___ Exercise data

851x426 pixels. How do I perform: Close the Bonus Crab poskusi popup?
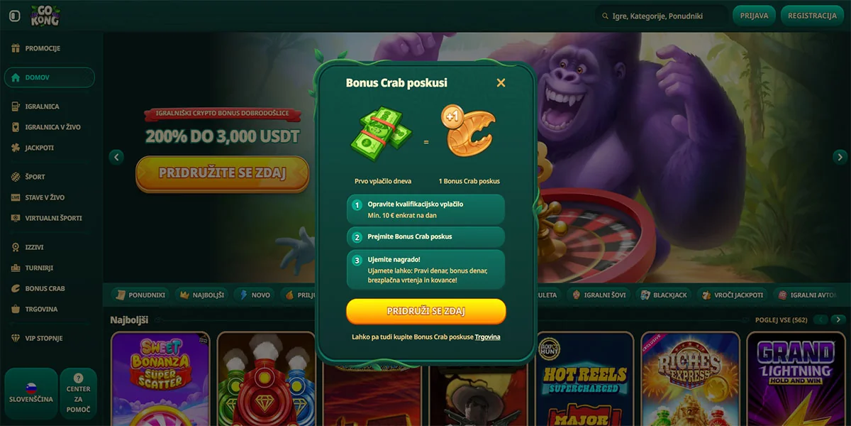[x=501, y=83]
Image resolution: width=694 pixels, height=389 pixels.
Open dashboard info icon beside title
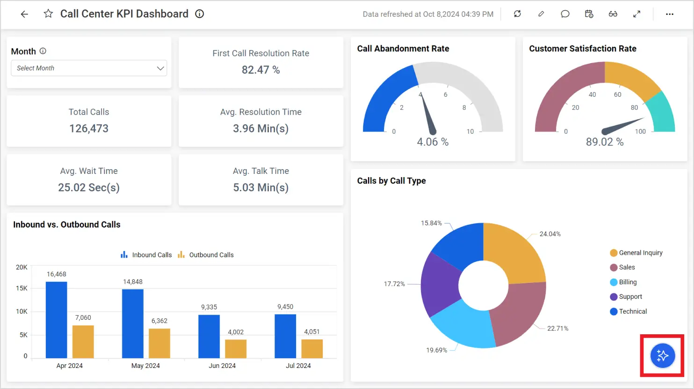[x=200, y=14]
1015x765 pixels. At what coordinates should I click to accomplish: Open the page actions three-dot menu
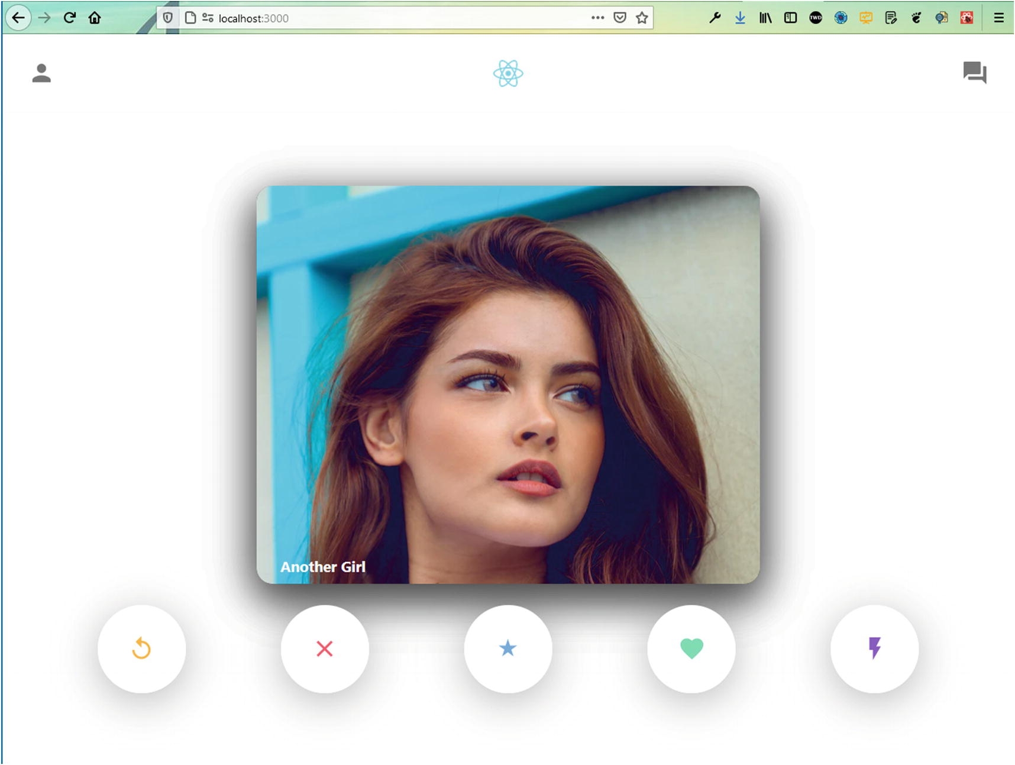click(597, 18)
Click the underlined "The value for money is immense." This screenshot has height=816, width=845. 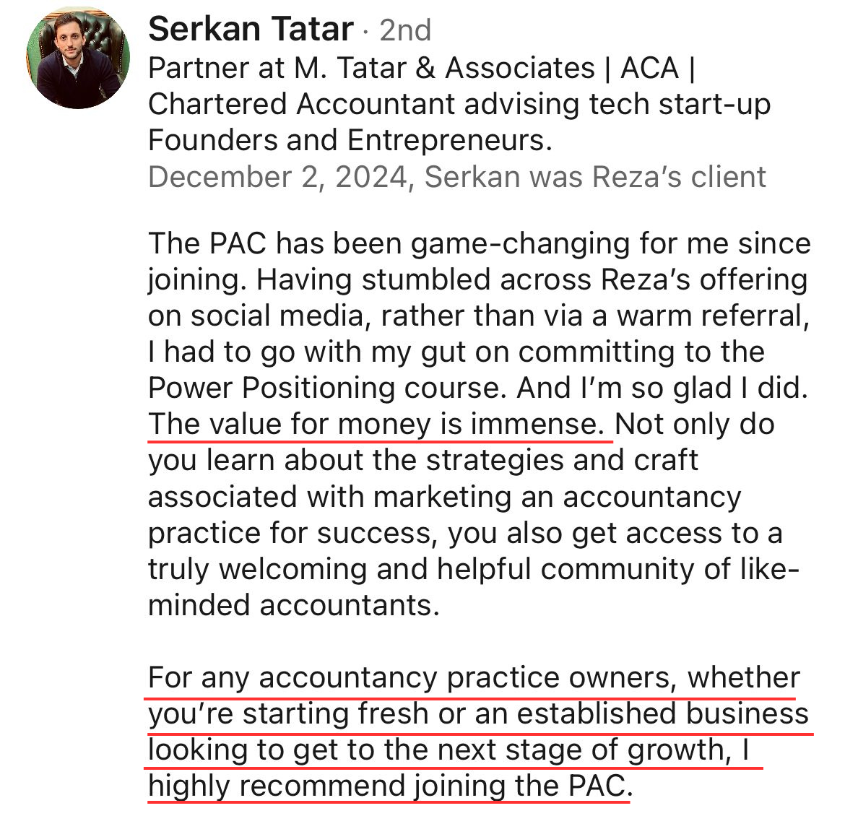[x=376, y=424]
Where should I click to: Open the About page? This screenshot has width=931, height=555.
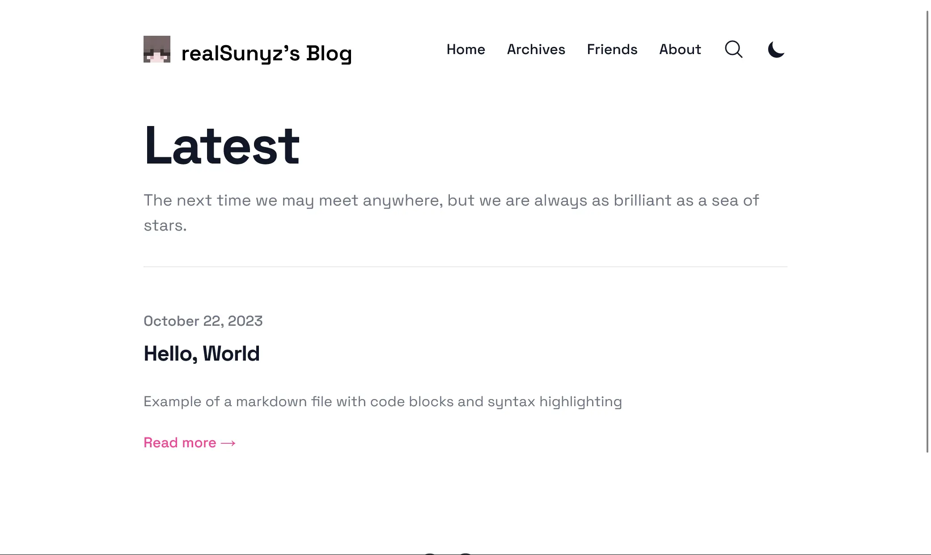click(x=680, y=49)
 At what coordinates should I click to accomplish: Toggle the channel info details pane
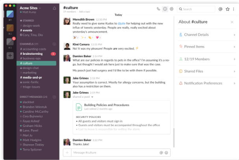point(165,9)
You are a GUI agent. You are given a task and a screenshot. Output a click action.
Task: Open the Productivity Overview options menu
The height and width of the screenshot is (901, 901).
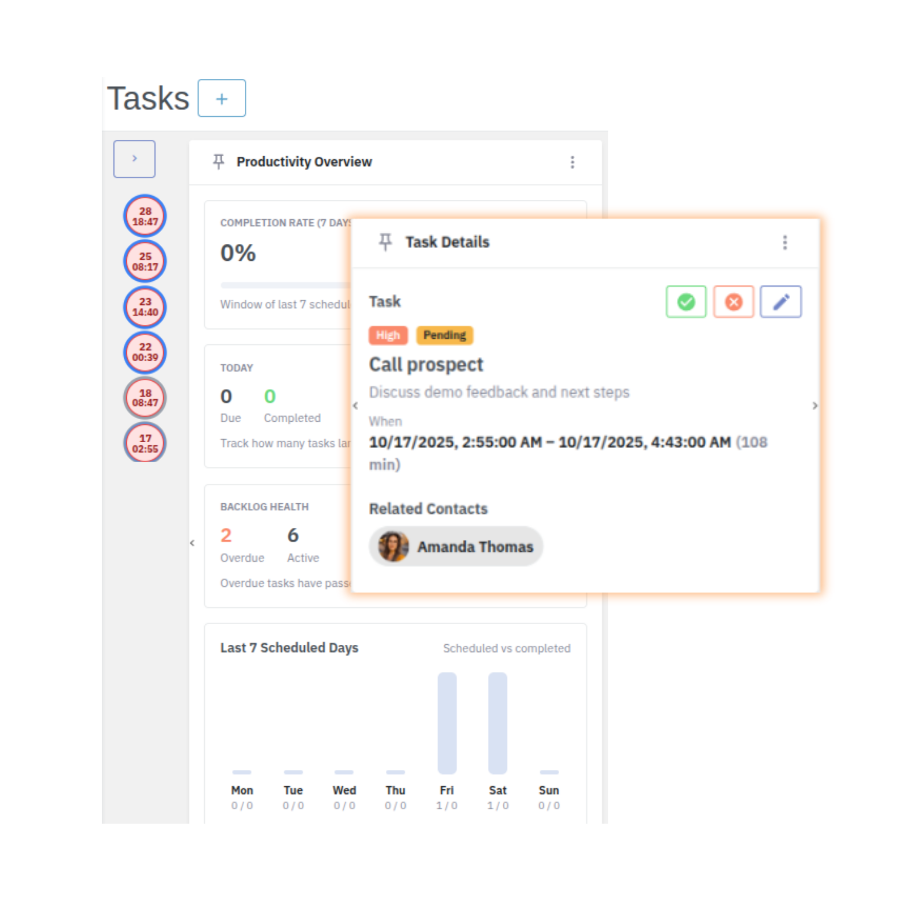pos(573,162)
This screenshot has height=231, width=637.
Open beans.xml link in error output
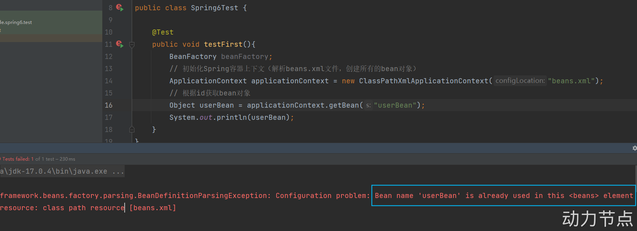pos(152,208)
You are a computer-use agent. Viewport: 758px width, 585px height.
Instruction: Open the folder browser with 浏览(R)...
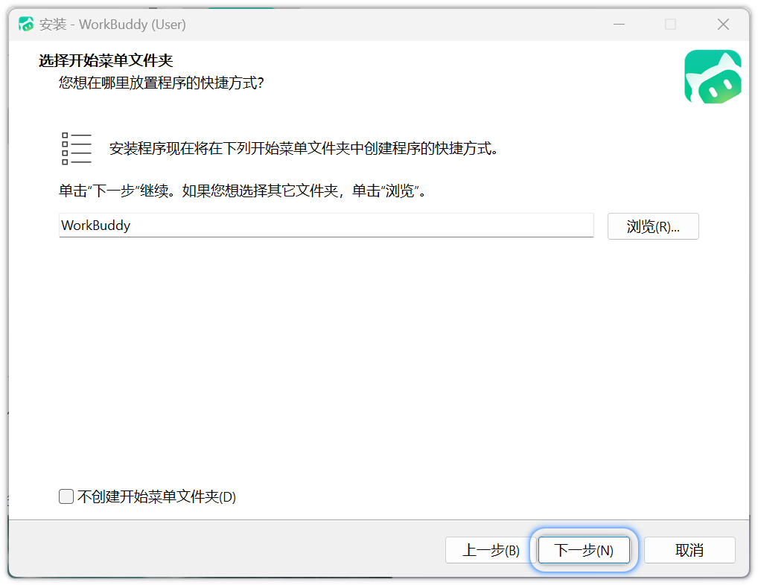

______

| Work required |
Which of the lines above mention the word "agent"? Pull those lines out.

| Task answer |
You are a GUI agent. You are given a task and a screenshot. Output a click action.
You are a computer-use agent. Viewport: 758px width, 585px height.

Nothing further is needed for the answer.